Use Cilium for NetworkPolicy

This page shows how to use Cilium for NetworkPolicy.

For background on Cilium, read the Introduction to Cilium.

Before you begin

You need to have a Kubernetes cluster, and the kubectl command-line tool must be configured to communicate with your cluster. It is recommended to run this tutorial on a cluster with at least two nodes that are not acting as control plane hosts. If you do not already have a cluster, you can create one by using minikube or you can use one of these Kubernetes playgrounds:

To check the version, enter kubectl version.

Deploying Cilium on Minikube for Basic Testing

To get familiar with Cilium easily you can follow the Cilium Kubernetes Getting Started Guide to perform a basic DaemonSet installation of Cilium in minikube.

To start minikube, minimal version required is >= v1.5.2, run the with the following arguments:

  1. minikube version
  1. minikube version: v1.5.2
  1. minikube start --network-plugin=cni

For minikube you can install Cilium using its CLI tool.
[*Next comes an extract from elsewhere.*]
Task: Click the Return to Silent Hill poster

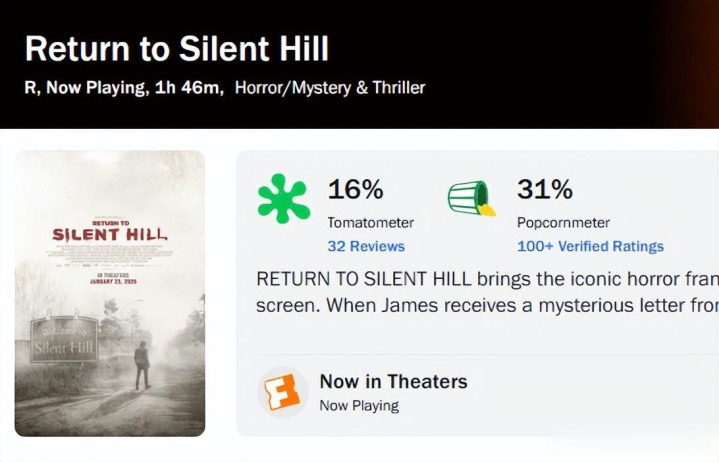Action: pos(110,293)
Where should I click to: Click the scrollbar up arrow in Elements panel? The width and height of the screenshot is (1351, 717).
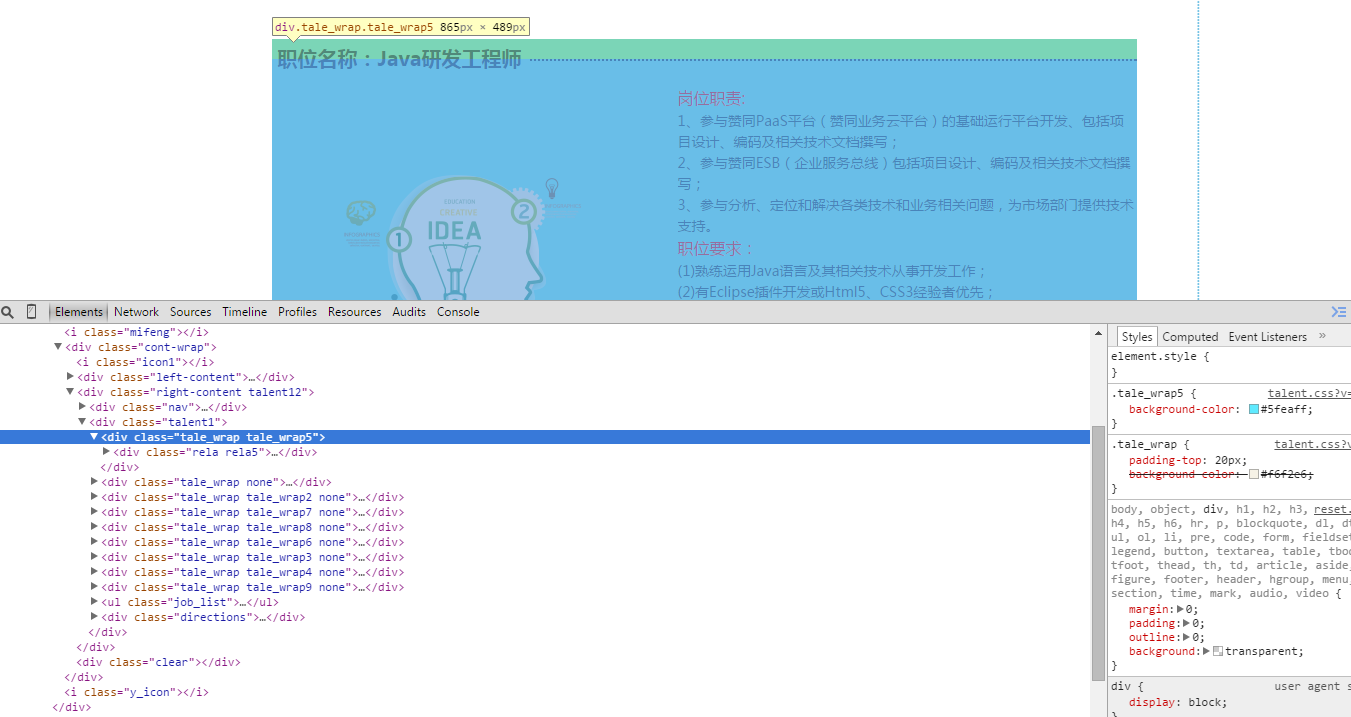(x=1098, y=333)
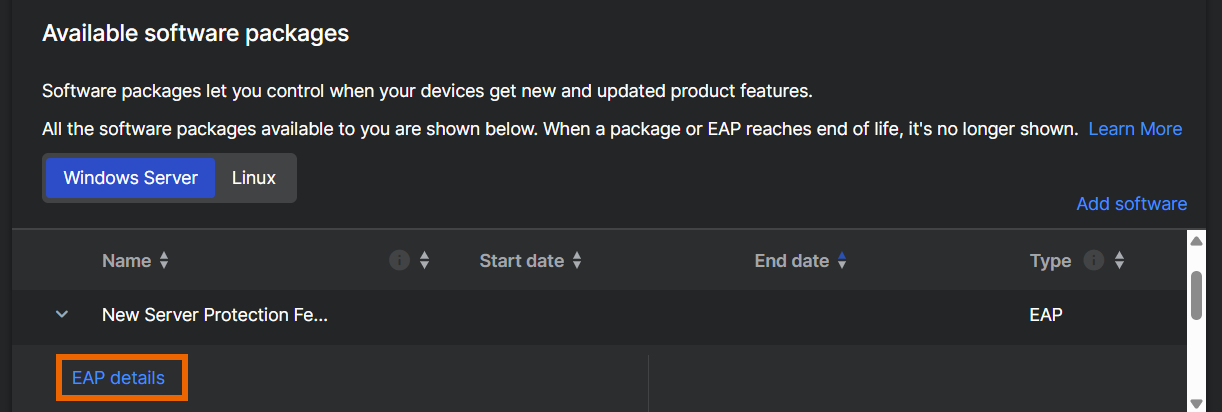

Cilium will automatically detect the cluster configuration and will install the appropriate components for a successful installation:

  1. curl -LO https://github.com/cilium/cilium-cli/releases/latest/download/cilium-linux-amd64.tar.gz
  2. sudo tar xzvfC cilium-linux-amd64.tar.gz /usr/local/bin
  3. rm cilium-linux-amd64.tar.gz
  4. cilium install
  1. 🔮 Auto-detected Kubernetes kind: minikube
  2. Running "minikube" validation checks
  3. Detected minikube version "1.20.0"
  4. ℹ️ Cilium version not set, using default version "v1.10.0"
  5. 🔮 Auto-detected cluster name: minikube
  6. 🔮 Auto-detected IPAM mode: cluster-pool
  7. 🔮 Auto-detected datapath mode: tunnel
  8. 🔑 Generating CA...
  9. 2021/05/27 02:54:44 [INFO] generate received request
  10. 2021/05/27 02:54:44 [INFO] received CSR
  11. 2021/05/27 02:54:44 [INFO] generating key: ecdsa-256
  12. 2021/05/27 02:54:44 [INFO] encoded CSR
  13. 2021/05/27 02:54:44 [INFO] signed certificate with serial number 48713764918856674401136471229482703021230538642
  14. 🔑 Generating certificates for Hubble...
  15. 2021/05/27 02:54:44 [INFO] generate received request
  16. 2021/05/27 02:54:44 [INFO] received CSR
  17. 2021/05/27 02:54:44 [INFO] generating key: ecdsa-256
  18. 2021/05/27 02:54:44 [INFO] encoded CSR
  19. 2021/05/27 02:54:44 [INFO] signed certificate with serial number 3514109734025784310086389188421560613333279574
  20. 🚀 Creating Service accounts...
  21. 🚀 Creating Cluster roles...
  22. 🚀 Creating ConfigMap...
  23. 🚀 Creating Agent DaemonSet...
  24. 🚀 Creating Operator Deployment...
  25. Waiting for Cilium to be installed...

The remainder of the Getting Started Guide explains how to enforce both L3/L4 (i.e., IP address + port) security policies, as well as L7 (e.g., HTTP) security policies using an example application.

Deploying Cilium for Production Use

For detailed instructions around deploying Cilium for production, see: Cilium Kubernetes Installation Guide This documentation includes detailed requirements, instructions and example production DaemonSet files.

Understanding Cilium components

Deploying a cluster with Cilium adds Pods to the kube-system namespace. To see this list of Pods run:

  1. kubectl get pods --namespace=kube-system -l k8s-app=cilium

You’ll see a list of Pods similar to this:

  1. NAME READY STATUS RESTARTS AGE
  2. cilium-kkdhz 1/1 Running 0 3m23s
  3. ...

A cilium Pod runs on each node in your cluster and enforces network policy on the traffic to/from Pods on that node using Linux BPF.